Increasing amounts of high-dimensional data are being collected and analyzed in a diverse range of research areas. In practice, data scientists face significant analytic challenges when exploring and understanding the complex and high-dimensional data. Statistical inference of high-dimensional data is essential in theoretical and applied research of statistics, biostatistics, econometrics, geoscience, machine learning, signal processing, and many others. Big Data has rapidly reshaped statistical modeling and revolutionized statistical analysis. There exist many challenges and open problems, whose solutions require innovative ideas and techniques. This project will address new challenges arising in high-dimensional hypothesis testing.

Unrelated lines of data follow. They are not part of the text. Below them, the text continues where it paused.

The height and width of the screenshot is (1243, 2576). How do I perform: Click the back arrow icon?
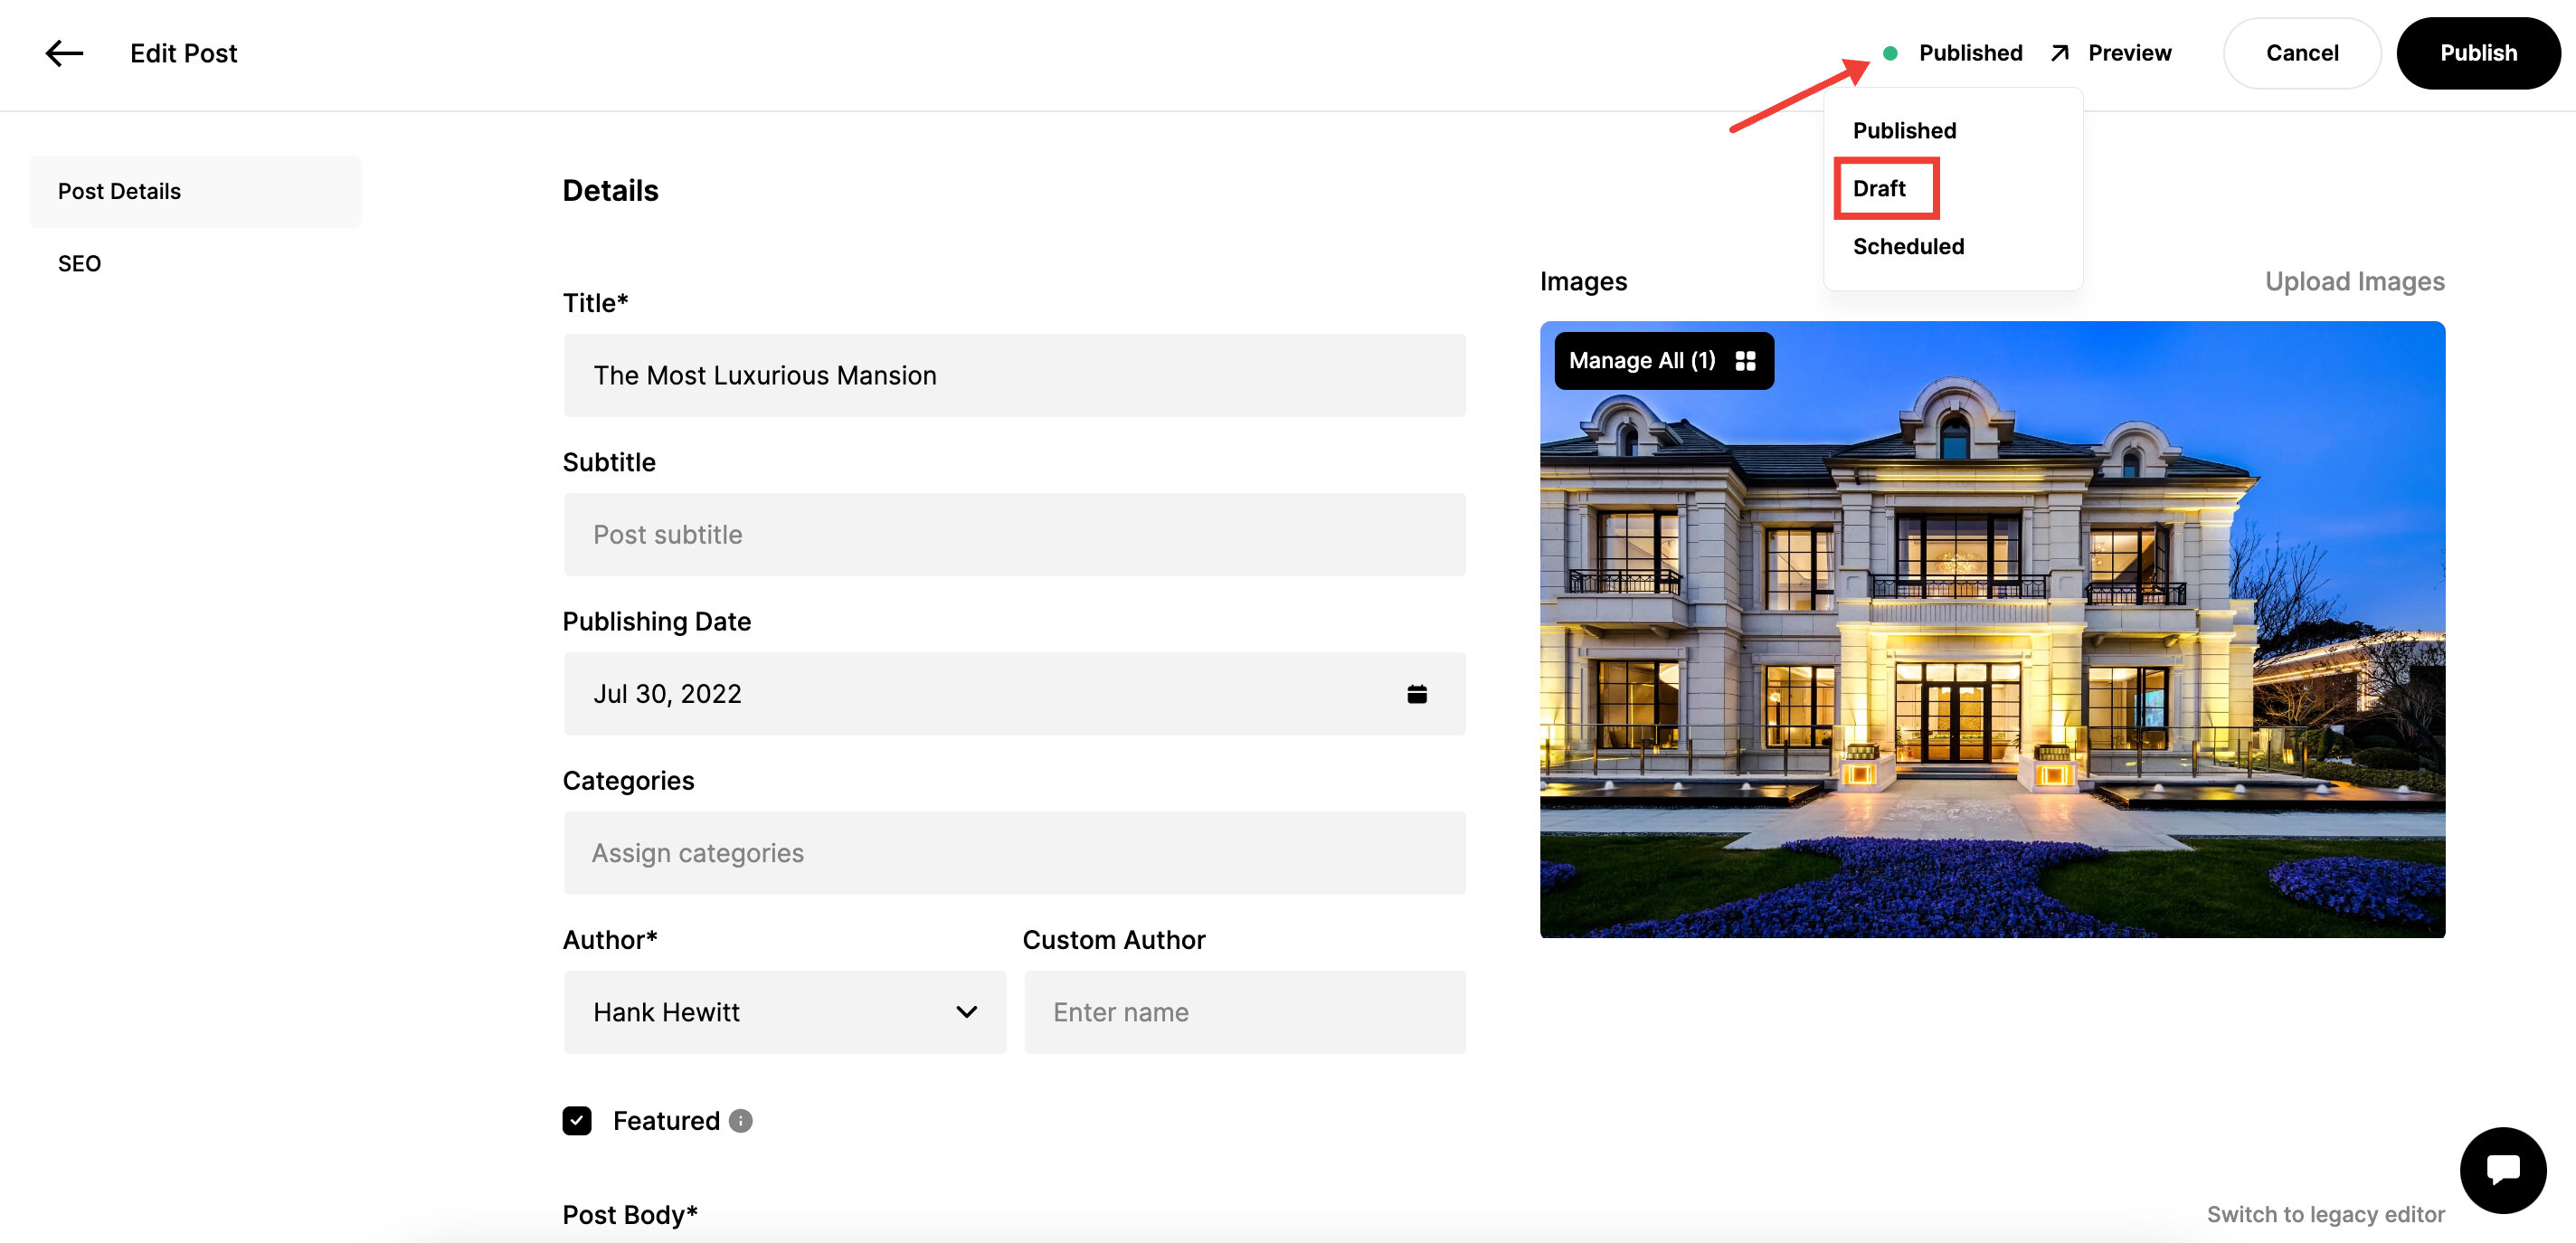pyautogui.click(x=64, y=53)
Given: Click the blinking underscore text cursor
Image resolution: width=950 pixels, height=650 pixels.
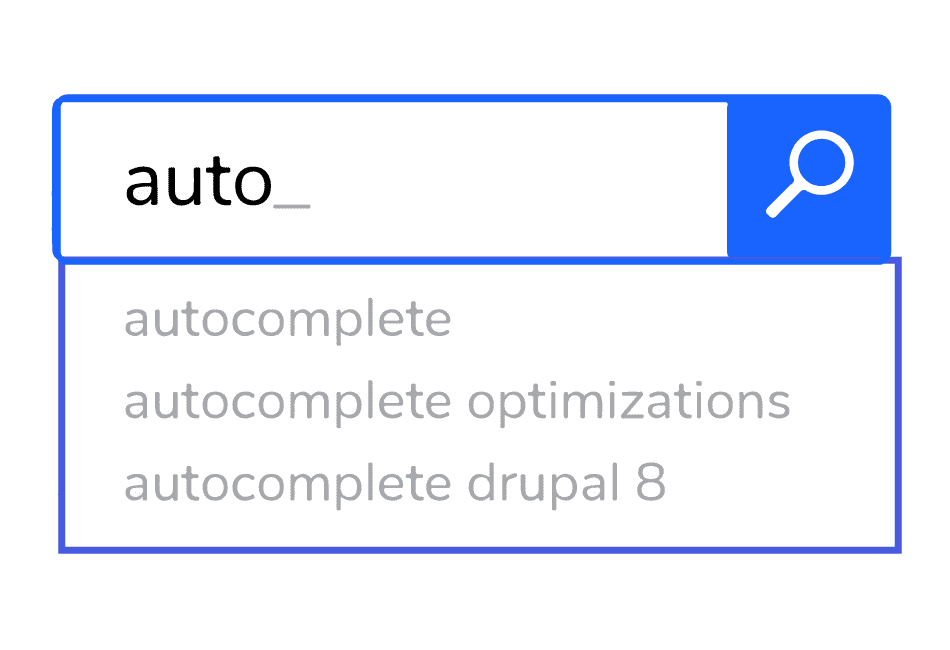Looking at the screenshot, I should [292, 207].
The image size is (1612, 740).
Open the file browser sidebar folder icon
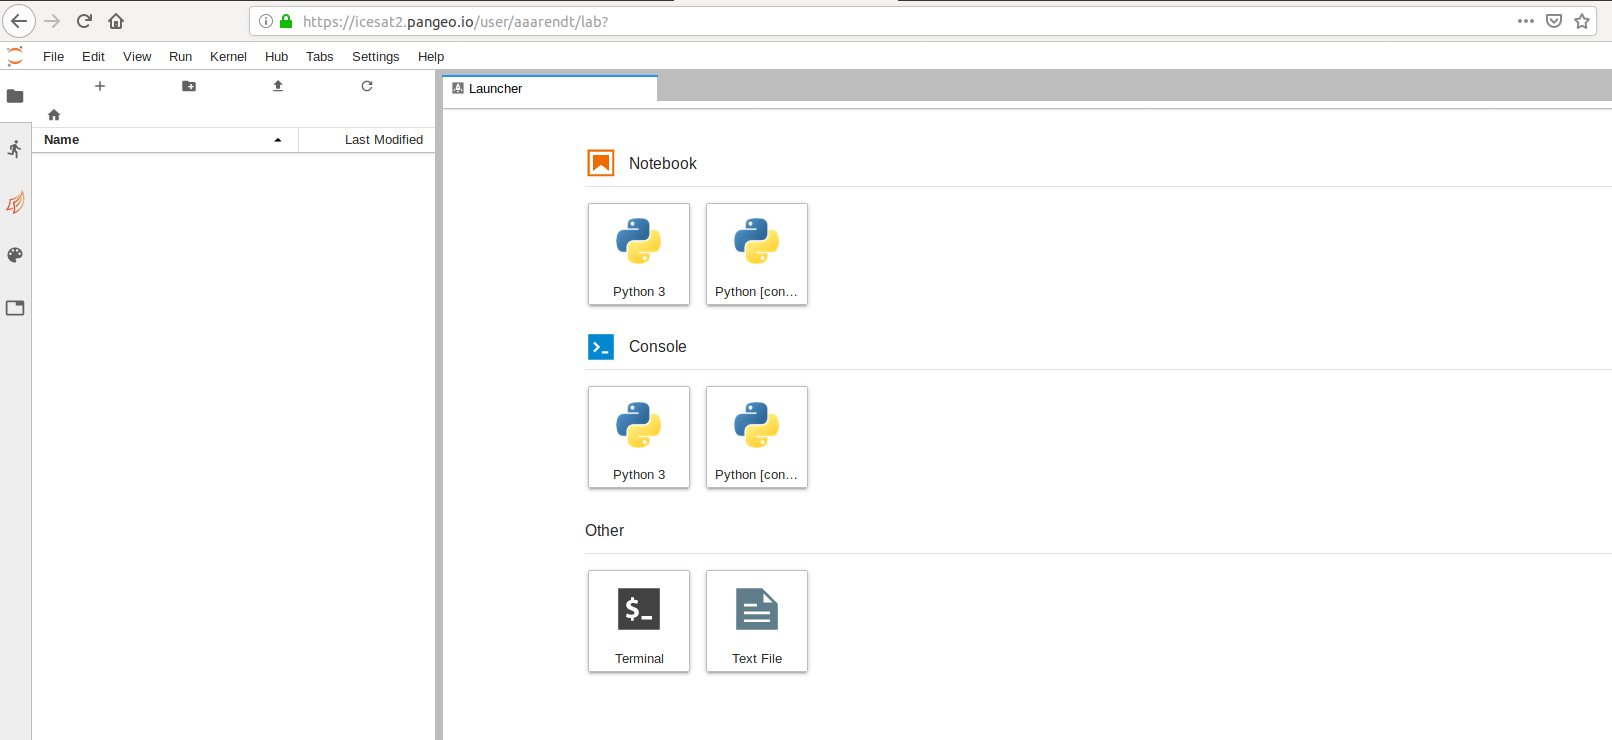point(15,96)
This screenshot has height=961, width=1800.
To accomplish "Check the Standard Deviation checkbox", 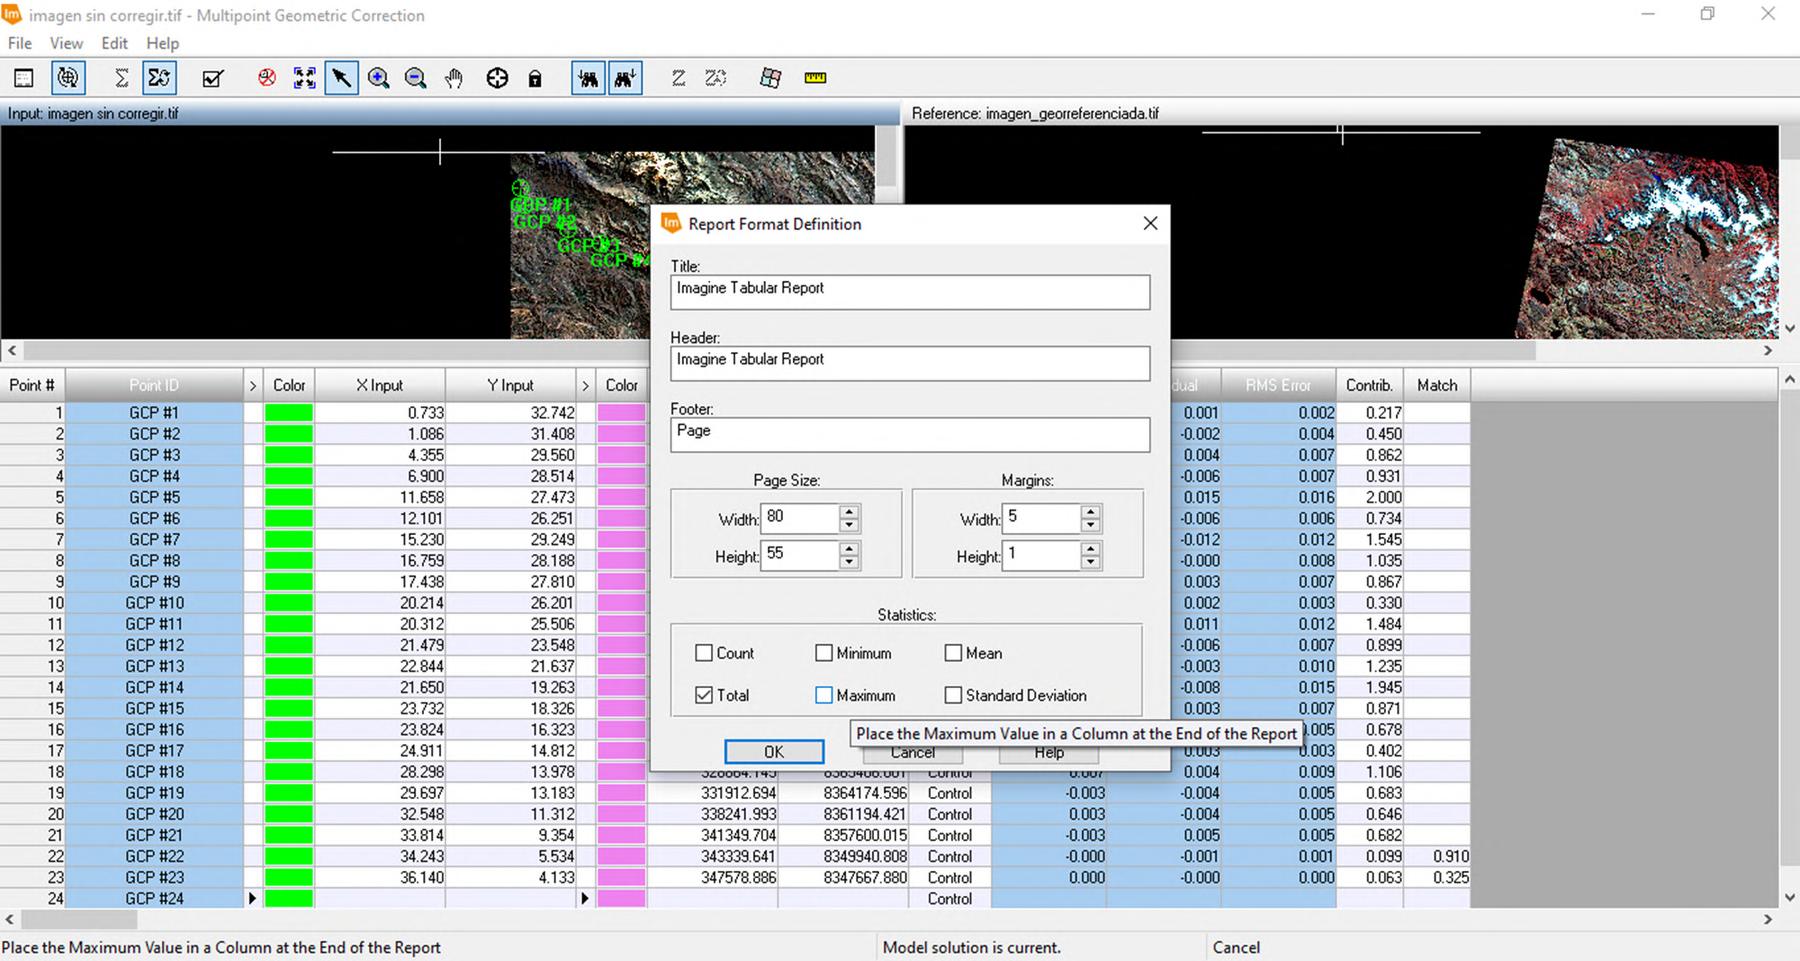I will pyautogui.click(x=953, y=695).
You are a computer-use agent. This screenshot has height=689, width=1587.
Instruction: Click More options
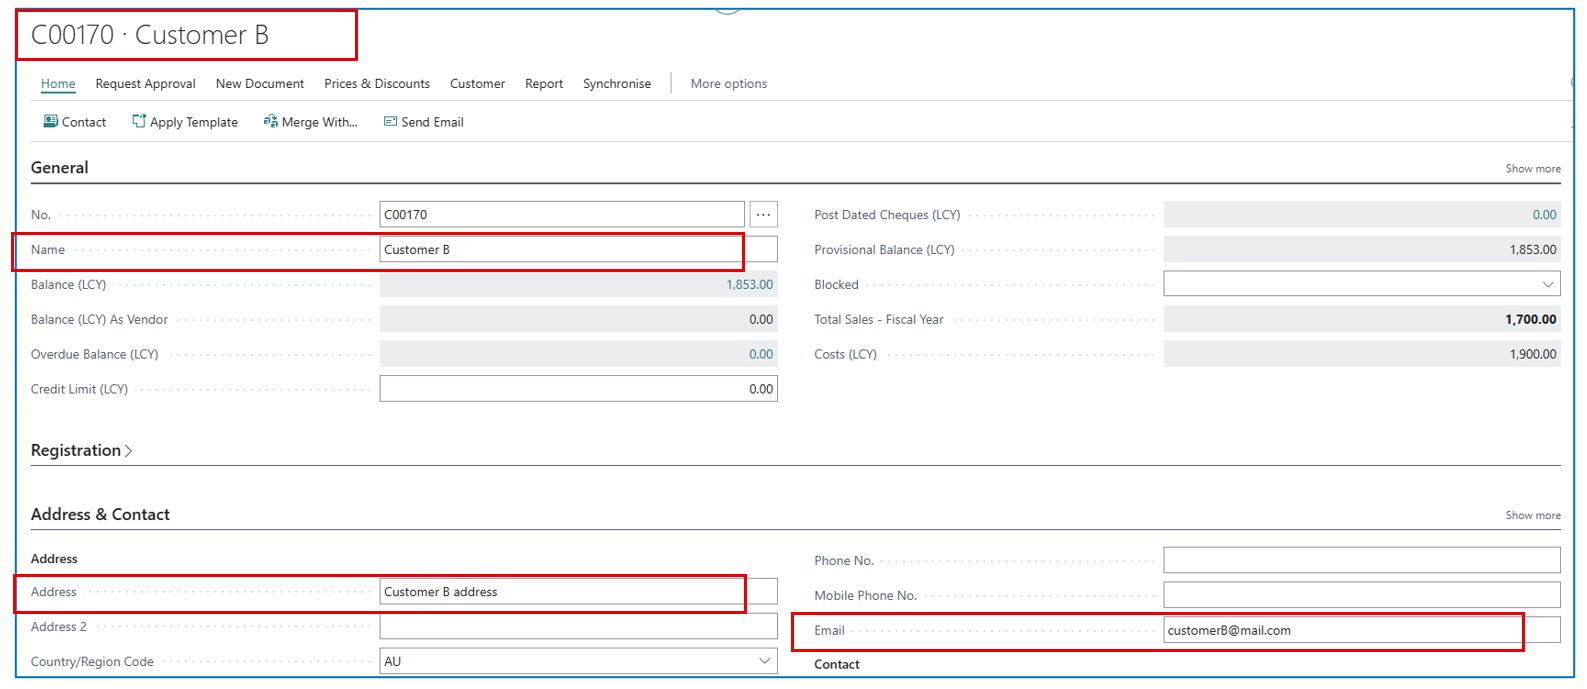(728, 84)
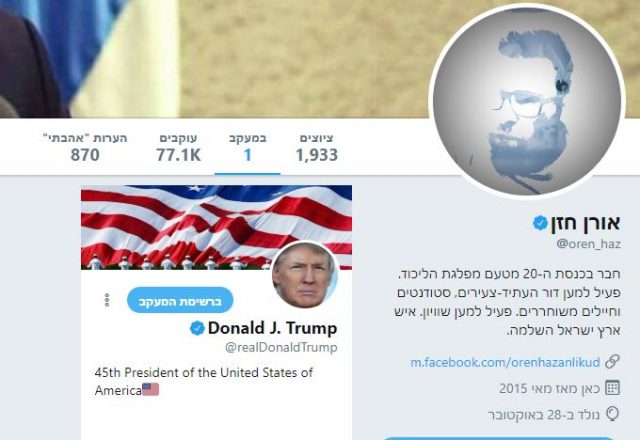The height and width of the screenshot is (440, 640).
Task: Click the calendar icon next to joined date
Action: click(612, 388)
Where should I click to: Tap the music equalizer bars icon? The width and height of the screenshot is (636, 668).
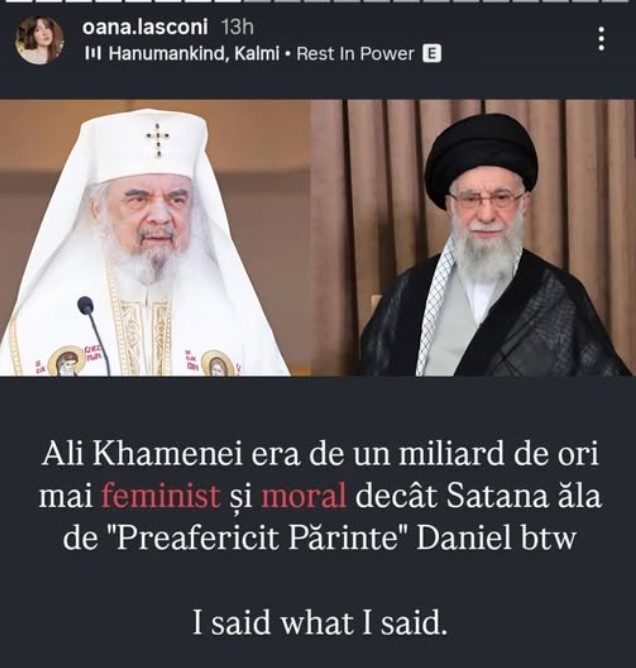tap(92, 54)
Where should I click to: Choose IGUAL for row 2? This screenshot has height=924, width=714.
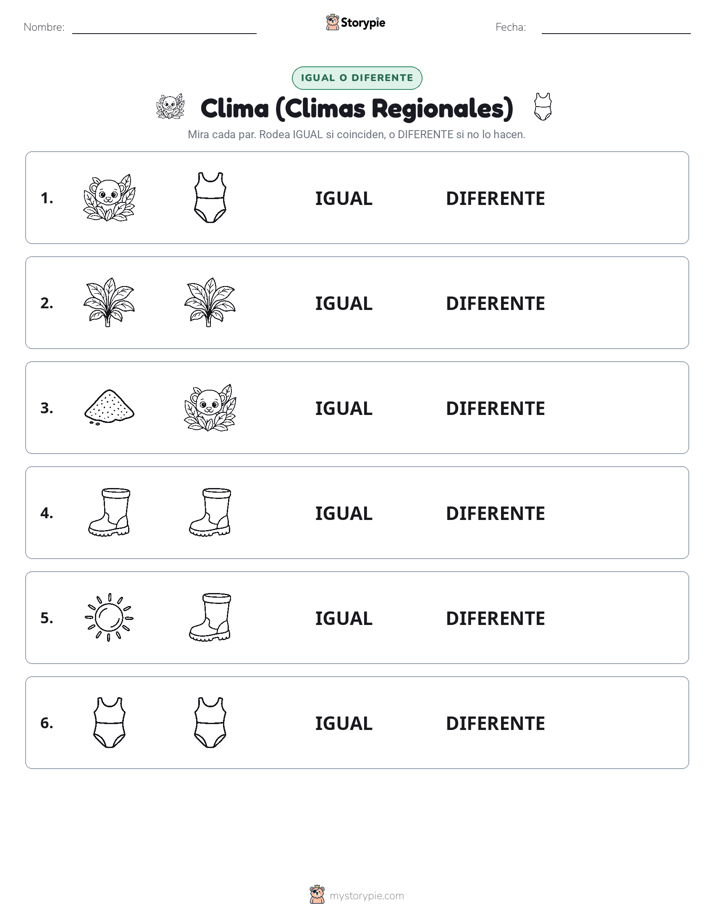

Testing high-dimensional structural parameters plays a vital role in estimating and quantifying uncertainty, making informed choices, and discovering knowledge from Big Data. In this project, novel statistical methods and theory are developed to study three important topics of high-dimensional hypothesis testing: (1) power enhancement tests for high-dimensional covariance matrices, (2) power enhancement tests for high-dimensional mean vectors, and (3) nonlinear statistical dependence of high-dimensional data. The research outcomes will provide powerful analytic tools for solving open problems in three research topics. The methods and theory are general, and they can be directly extended to address other important hypothesis testings for high-dimensional data such as testing in high-dimensional spiked models. Software packages will be developed to make the research outcomes readily available to other researchers and practitioners.
This award reflects NSF's statutory mission and has been deemed worthy of support through evaluation using the Foundation's intellectual merit and broader impacts review criteria.